According to a quarterly State of States report produced by Commonwealth Securities (CommSec), Tasmania is likely to regain top position and maintain it in the short term. However, the largest online brokerage firm has warned that many things could change in 2022.

CommSec said Tasmania was the leading candidate, while other states and territories were not far behind. South Australia is 2nd, Victoria is 3rd, West Australia is 4th, Queensland is 5th, New South Wales is 6th, Australia’s Special Region of Australia is 7th, and the final ranking is Northern Territory. It belonged.

Craig James, Chief Economist at CommSec, said:

Western Australia’s economy is backed by iron exports and rising prices. Meanwhile, strong government and corporate investment continues to benefit SA’s economic climate.

CommSec evaluates the Australian and territorial economies quarterly using eight key indicators: economic growth, consumer spending, fixed investment, unemployment, construction, population growth, housing finance and housing start. I am doing.

Epoch Times Photo
Aerial view of Hobart, Tasmania and Mount Wellington. (AAP image / MACq 01 Hotel, provided by Stu Gibson)
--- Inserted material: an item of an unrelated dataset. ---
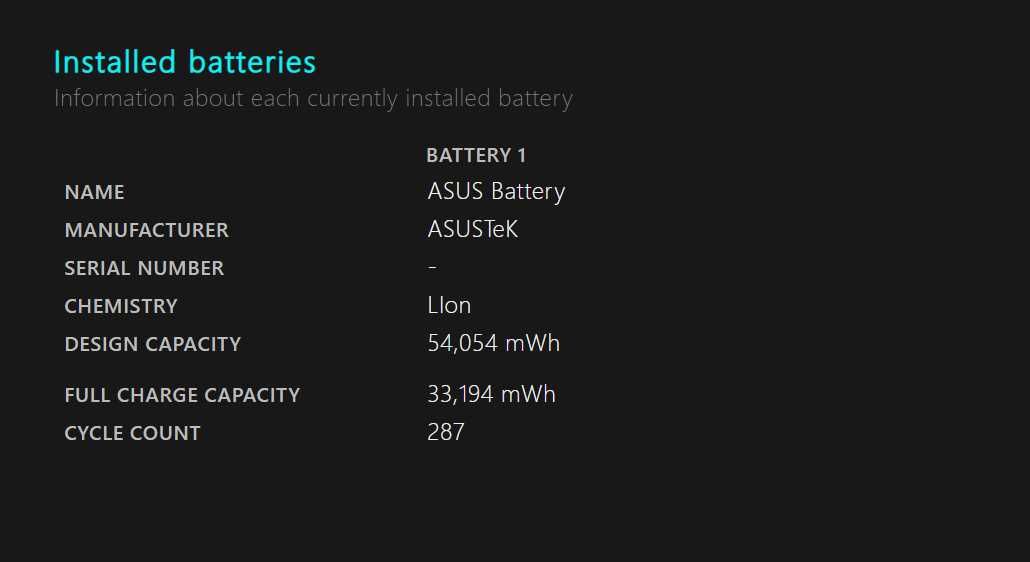Select the 54,054 mWh value
This screenshot has height=562, width=1030.
(493, 343)
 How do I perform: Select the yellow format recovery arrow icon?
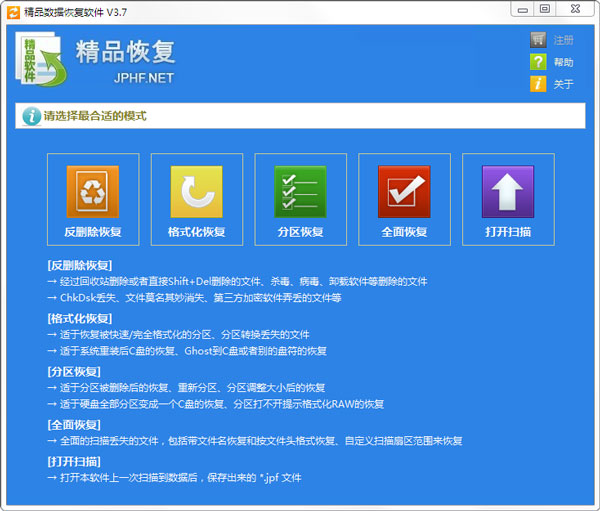(x=197, y=191)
Tasmania ranked first on four indicators: fixed investment, unemployment, retail spending and housing start. On the other hand, it won second place in economic growth and construction work.

“The blockade weighed on the economic performance of NSW and ACT in the previous study,” James said. “Both of these economies could expand their rankings again, but the COVID-19 restrictions and the resulting labor shortage present new challenges for all economies, not just NSW and ACT. increase.”

The Chief Economist at CommSec expects the Queensland economy to be more likely to contribute from the opening of national and international borders.

James said the economies of all Australian states and territories remain strong, supported by strong fiscal and monetary stimulus measures and historically low unemployment rates recorded in many of the countries. Said.

“Reflecting current COVID-related self-isolation requirements and border restrictions, the workforce is in short supply in many industries,” he said. “The country will continue to face the challenge of managing the latest Omicron waves, and infrastructure spending will continue to be a major driver of growth in 2022.”